Tiba-tiba Yuzhongzi bertanya, “Izinkan aku bertanya kepada Ketua Linghu, mengapa dari Perguruan Henshan hanya kau seorang yang datang kemari?” Pendeta tua ini memang sangat berpengalaman. Ia merasa sangsi jangan-jangan Linghu Chong menyembunyikan sesuatu dan bermaksud merugikan mereka semua, mengingat dirinya adalah murid pertama Yue Buqun. Mau tidak mau hal ini memang menimbulkan kecurigaan karena dari dua ratus orang yang terkurung di dalam gua tersebut tidak seorang pun yang berasal dari Perguruan Huashan ataupun Henshan. Sementara itu, Linghu Chong jelas memiliki hubungan dengan kedua perguruan tersebut.
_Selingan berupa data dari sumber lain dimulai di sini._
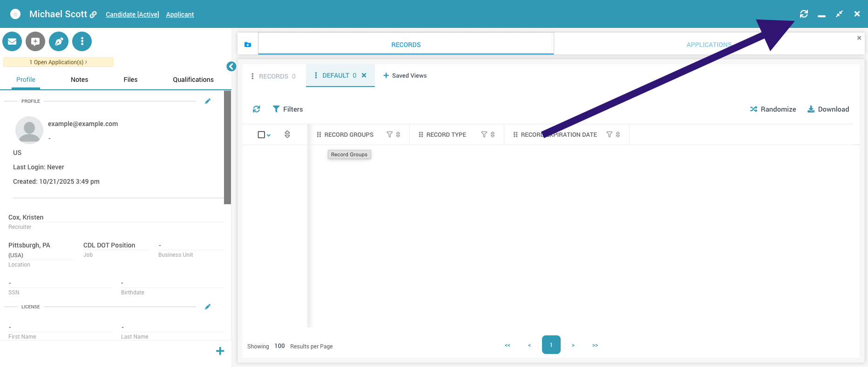Screen dimensions: 868x367
Task: Click the left panel vertical scrollbar
Action: [227, 147]
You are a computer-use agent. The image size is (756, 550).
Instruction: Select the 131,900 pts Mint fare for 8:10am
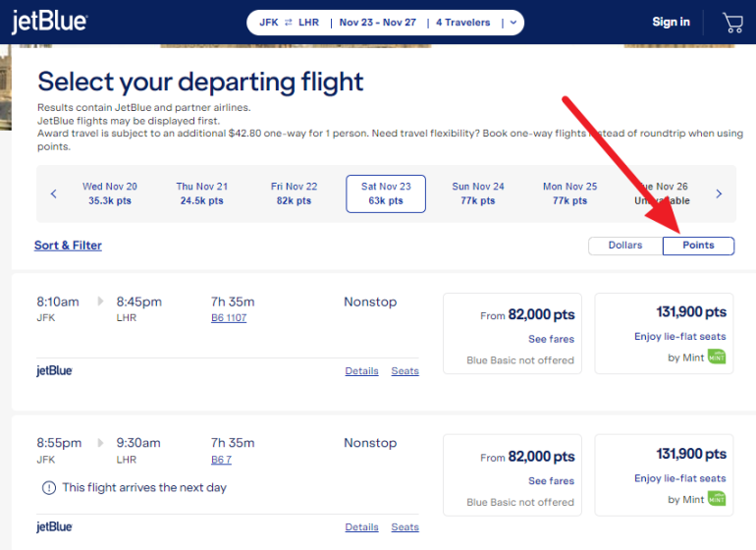664,334
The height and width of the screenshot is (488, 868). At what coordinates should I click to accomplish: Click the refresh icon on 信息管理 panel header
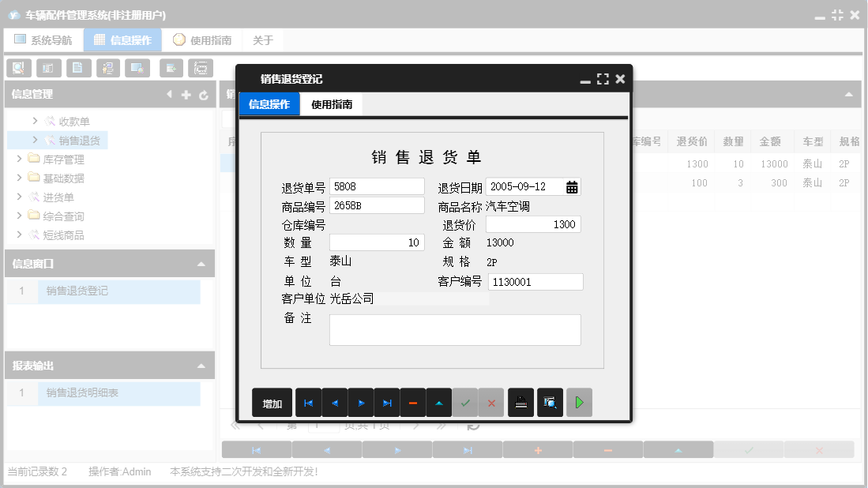pos(204,94)
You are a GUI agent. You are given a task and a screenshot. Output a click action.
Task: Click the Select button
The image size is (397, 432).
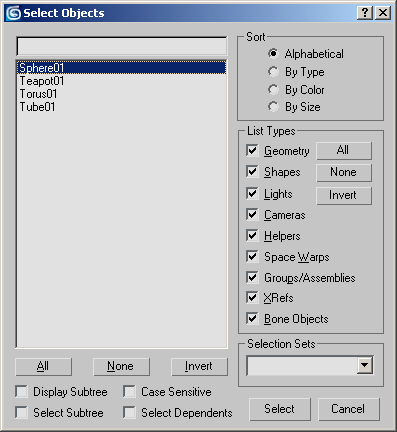click(x=280, y=409)

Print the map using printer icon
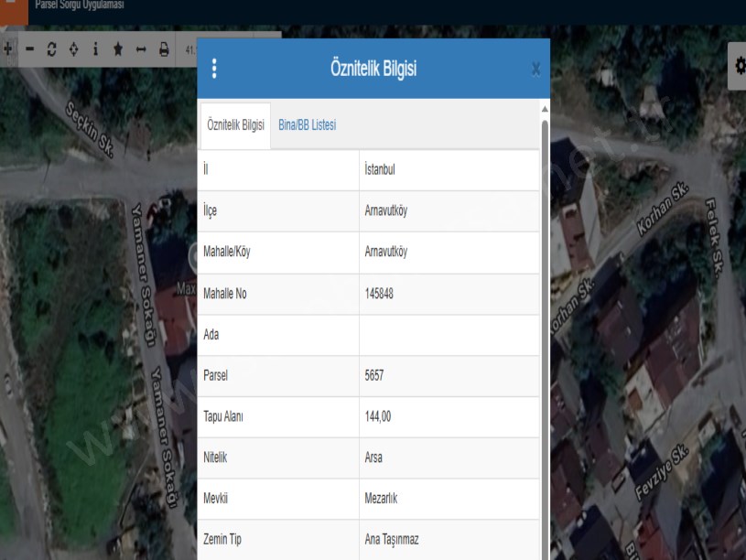click(164, 48)
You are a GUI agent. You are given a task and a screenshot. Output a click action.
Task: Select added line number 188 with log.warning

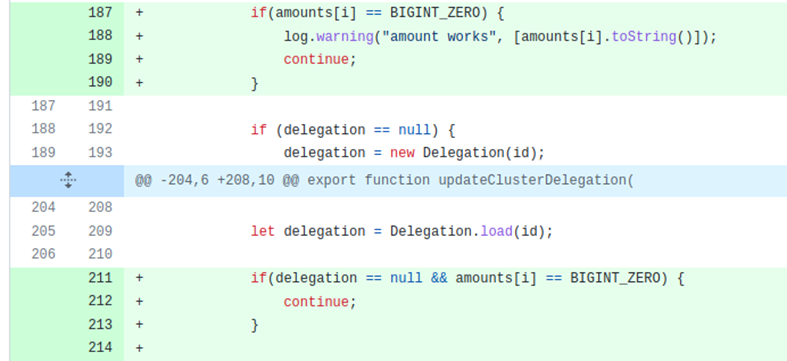(x=100, y=36)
Maka, Linghu Chong pun menjawab, “Aku sedang mencari seorang teman, dia adalah Ying…” sampai di sini ia segera teringat bahwa Ren Yingying adalah putri tunggal Ren Woxing, ketua Sekte Iblis yang selama ini dimusuhi oleh golongan yang menamakan dirinya aliran lurus, terutama Serikat Pedang Lima Gunung. Maka, ia merasa lebih baik menghentikan pembicaraan supaya tidak menimbulkan masalah yang lebih rumit lagi.

Sementara itu, Yuzhongzi terdengar membicarakan hal lain, “Apakah kawan-kawan ada yang masih memegang obor dan pemantik api? Tolong segera dinyalakan!”

“Betul juga, betul juga!” sorak banyak orang dengan gembira.

“Hei, mengapa kita menjadi pikun dan tidak memikirkan hal ini sejak tadi?”

“Ayo, lekas kita nyalakan obor!”

Dalam keadaan kacau seperti tadi yang terpikir oleh mereka hanyalah bagaimana bisa segera menyelamatkan diri. Tidak seorang pun yang berkesempatan menyalakan obor, karena begitu lengah sedikit saja tentu akan segera terbunuh oleh orang di dekatnya.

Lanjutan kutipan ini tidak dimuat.